Asian carp, which can weigh as much as 100 pounds, were originally used as bottom feeders to maintain catfish farms in the South. Over many years, the fish migrated up the Mississippi River, reaching as far north as an electric barrier in an artificial shipping canal located about 37 miles outside Chicago.
Since their discovery so close to a Great Lakes entryway, a legal battle has been waged. On one side, the coalition of states, which have argued in federal court for a permanent closure of the canal, and on the other, the city of Chicago, barging interests, and federal agencies that say not enough evidence exists to prove the fish has penetrated the barrier and that sealing off Lake Michigan from the canal would cost billions of dollars and take years to complete.
While Illinois officials have argued against permanent closure, Governor Quinn made comments last weekend suggesting he is considering reversing that position. Addressing a summit Saturday of the Council of Great Lakes Governors in Mackinac Island, Mich., Quinn said, “ultimately … we have to separate the basins. That is the ultimate solution,” the Associated Press reported.

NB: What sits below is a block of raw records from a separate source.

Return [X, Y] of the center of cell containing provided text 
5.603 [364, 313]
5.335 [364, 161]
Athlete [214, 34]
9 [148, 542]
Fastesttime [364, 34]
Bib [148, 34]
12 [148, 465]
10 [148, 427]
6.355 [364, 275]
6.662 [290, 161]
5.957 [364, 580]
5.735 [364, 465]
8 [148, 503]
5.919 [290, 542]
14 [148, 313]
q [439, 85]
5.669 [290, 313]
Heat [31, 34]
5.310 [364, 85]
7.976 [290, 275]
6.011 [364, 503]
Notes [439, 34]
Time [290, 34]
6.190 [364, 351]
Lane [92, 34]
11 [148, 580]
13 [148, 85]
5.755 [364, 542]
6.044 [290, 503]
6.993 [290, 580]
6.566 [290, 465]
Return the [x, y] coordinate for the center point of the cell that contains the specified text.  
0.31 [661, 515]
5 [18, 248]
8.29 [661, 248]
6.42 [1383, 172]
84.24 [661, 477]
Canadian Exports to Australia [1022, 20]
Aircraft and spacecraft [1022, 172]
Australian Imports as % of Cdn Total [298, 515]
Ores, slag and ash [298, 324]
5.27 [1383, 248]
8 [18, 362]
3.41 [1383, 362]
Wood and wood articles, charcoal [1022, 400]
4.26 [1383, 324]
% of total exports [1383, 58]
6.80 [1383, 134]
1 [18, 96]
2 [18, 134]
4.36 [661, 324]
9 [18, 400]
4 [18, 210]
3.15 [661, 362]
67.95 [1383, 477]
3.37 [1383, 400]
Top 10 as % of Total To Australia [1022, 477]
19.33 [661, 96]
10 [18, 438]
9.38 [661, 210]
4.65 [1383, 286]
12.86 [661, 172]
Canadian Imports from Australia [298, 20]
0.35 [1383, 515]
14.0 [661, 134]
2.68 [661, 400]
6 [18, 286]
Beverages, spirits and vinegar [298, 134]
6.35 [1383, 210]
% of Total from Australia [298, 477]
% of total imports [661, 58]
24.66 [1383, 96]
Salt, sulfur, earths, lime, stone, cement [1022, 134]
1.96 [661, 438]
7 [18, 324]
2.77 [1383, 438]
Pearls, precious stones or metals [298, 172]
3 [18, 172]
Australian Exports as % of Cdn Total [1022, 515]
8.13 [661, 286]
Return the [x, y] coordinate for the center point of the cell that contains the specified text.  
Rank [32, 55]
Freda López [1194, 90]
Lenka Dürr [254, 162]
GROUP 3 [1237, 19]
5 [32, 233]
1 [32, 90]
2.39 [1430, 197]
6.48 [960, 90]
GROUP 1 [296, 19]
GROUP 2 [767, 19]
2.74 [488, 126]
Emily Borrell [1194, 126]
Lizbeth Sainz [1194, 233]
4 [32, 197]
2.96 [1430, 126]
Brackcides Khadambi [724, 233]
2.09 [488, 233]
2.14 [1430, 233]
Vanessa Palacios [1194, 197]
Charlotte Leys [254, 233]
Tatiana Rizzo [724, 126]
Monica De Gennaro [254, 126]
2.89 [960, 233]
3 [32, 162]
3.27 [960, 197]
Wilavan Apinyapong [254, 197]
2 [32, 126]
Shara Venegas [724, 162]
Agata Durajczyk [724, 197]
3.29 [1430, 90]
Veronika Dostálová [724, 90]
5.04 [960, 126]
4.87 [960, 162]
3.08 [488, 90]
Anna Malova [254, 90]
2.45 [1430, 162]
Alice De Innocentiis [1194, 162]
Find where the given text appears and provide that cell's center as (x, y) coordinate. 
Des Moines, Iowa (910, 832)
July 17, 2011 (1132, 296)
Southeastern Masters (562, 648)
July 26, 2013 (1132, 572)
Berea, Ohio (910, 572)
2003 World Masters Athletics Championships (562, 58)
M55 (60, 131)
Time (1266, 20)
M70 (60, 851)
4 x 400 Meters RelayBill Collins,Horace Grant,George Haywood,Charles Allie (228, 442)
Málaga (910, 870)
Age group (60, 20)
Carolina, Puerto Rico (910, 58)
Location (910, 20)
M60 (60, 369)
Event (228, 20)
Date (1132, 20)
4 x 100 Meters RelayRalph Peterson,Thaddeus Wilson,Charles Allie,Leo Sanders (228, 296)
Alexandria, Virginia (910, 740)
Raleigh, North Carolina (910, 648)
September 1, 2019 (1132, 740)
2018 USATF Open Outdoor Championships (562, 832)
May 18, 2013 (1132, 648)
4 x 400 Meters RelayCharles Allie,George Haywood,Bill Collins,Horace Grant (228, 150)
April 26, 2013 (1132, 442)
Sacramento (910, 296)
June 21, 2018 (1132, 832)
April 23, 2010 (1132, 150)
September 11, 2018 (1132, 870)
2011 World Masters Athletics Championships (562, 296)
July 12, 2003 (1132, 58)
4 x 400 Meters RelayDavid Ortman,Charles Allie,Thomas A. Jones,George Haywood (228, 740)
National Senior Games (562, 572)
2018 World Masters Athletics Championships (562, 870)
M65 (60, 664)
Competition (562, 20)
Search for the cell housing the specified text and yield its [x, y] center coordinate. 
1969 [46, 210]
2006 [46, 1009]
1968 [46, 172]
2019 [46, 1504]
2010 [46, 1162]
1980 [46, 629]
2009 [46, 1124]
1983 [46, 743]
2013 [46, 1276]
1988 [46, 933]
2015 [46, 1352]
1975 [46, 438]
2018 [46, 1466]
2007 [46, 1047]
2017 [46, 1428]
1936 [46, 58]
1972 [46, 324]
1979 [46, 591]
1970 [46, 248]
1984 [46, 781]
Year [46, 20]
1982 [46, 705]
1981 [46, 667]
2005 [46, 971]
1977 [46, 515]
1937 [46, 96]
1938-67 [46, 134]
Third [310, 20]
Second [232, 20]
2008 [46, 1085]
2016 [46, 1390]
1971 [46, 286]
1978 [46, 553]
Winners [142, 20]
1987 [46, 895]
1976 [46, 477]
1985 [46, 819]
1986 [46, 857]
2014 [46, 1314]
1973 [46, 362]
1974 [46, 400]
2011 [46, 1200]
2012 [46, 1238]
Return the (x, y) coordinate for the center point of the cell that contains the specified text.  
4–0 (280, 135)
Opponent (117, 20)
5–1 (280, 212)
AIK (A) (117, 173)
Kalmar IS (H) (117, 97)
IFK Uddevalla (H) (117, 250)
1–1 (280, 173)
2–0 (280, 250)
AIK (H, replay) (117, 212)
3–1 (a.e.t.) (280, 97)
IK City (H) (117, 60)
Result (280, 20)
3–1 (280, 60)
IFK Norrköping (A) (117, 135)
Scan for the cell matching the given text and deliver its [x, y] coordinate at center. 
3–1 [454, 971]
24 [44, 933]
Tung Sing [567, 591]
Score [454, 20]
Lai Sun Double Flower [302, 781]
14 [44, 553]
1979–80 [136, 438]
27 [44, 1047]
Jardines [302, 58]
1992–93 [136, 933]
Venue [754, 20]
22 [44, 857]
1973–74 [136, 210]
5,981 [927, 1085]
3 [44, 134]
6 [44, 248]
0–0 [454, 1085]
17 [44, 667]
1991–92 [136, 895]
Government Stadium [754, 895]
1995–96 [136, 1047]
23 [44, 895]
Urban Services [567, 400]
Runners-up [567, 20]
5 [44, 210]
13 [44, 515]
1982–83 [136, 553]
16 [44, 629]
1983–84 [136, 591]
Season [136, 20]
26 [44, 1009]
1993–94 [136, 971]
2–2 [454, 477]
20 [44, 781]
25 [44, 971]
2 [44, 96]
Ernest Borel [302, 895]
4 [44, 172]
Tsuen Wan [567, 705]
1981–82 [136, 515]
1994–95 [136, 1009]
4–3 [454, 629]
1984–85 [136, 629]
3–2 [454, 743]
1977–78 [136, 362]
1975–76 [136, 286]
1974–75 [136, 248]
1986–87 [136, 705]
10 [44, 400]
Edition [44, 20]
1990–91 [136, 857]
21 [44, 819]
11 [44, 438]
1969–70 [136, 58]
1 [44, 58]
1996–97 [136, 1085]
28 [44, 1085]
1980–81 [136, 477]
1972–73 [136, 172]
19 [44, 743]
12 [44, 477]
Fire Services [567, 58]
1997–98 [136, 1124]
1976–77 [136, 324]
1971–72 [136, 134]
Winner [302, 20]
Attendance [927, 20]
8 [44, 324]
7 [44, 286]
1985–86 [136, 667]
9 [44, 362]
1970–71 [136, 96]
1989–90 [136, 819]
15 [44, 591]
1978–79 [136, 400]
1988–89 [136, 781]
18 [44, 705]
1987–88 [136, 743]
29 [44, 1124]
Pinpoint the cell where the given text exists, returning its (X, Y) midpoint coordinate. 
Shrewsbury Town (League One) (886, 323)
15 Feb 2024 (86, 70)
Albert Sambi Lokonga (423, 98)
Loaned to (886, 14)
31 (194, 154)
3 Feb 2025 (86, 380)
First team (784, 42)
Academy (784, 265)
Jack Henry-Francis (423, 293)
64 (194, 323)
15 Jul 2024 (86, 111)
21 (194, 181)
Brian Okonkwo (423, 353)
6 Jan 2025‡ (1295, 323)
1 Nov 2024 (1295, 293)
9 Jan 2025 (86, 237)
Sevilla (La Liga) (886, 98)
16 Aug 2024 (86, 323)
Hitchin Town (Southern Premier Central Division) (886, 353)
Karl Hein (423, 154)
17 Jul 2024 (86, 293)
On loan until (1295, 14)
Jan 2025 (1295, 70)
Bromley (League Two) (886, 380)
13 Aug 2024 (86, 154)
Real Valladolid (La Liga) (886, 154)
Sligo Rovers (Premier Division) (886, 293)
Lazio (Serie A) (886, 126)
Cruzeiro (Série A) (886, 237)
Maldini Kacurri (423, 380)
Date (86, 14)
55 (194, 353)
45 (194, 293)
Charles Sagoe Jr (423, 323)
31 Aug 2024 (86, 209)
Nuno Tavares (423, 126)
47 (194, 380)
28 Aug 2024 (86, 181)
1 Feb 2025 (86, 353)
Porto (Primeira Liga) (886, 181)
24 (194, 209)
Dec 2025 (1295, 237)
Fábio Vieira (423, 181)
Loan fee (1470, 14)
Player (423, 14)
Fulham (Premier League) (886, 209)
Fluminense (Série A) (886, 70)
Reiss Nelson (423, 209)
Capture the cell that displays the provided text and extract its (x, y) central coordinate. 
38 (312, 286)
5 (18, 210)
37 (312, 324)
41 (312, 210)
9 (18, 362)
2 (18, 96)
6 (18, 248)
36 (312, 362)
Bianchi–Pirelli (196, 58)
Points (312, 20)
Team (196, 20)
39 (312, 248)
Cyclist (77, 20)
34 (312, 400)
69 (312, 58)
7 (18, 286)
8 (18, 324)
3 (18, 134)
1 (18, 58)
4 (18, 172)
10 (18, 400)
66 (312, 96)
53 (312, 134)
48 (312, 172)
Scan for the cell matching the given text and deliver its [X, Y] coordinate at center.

Speaking to reporters afterwards, he clarified that he supported further study of the issue in order to determine costs. He estimated that such a project would cost about $3.5 billion, which would need backing from the federal government.
“There's no question it would be a very expensive endeavor. But if it’s necessary to have clean water in the Great Lakes in the 21st century, it's worth looking at,” he said.
Indiana and Illinois are the only two states that have traditionally opposed closure, saying it would result in billions of lost shipping dollars.
W. Lindsay Chadderton, director of the Great Lakes Aquatic Invasive Species program at The Nature Conservancy in South Bend, Ind., says Quinn’s comments are “clearly encouraging” in that he is recognizing “the solutions that can be put in place to achieve ecological separation, while maintaining the economic benefits the canal system provides.”
Mr. Chadderton agrees that such a massive engineering project will take years to develop and implement; to figure out the right solution may take up to five years.
“The reality is we’re not talking about something that is going to happen overnight,” he says. “As the economy improves, these sorts of projects will become an important part of the broader discussion of how we deal with our infrastructure.”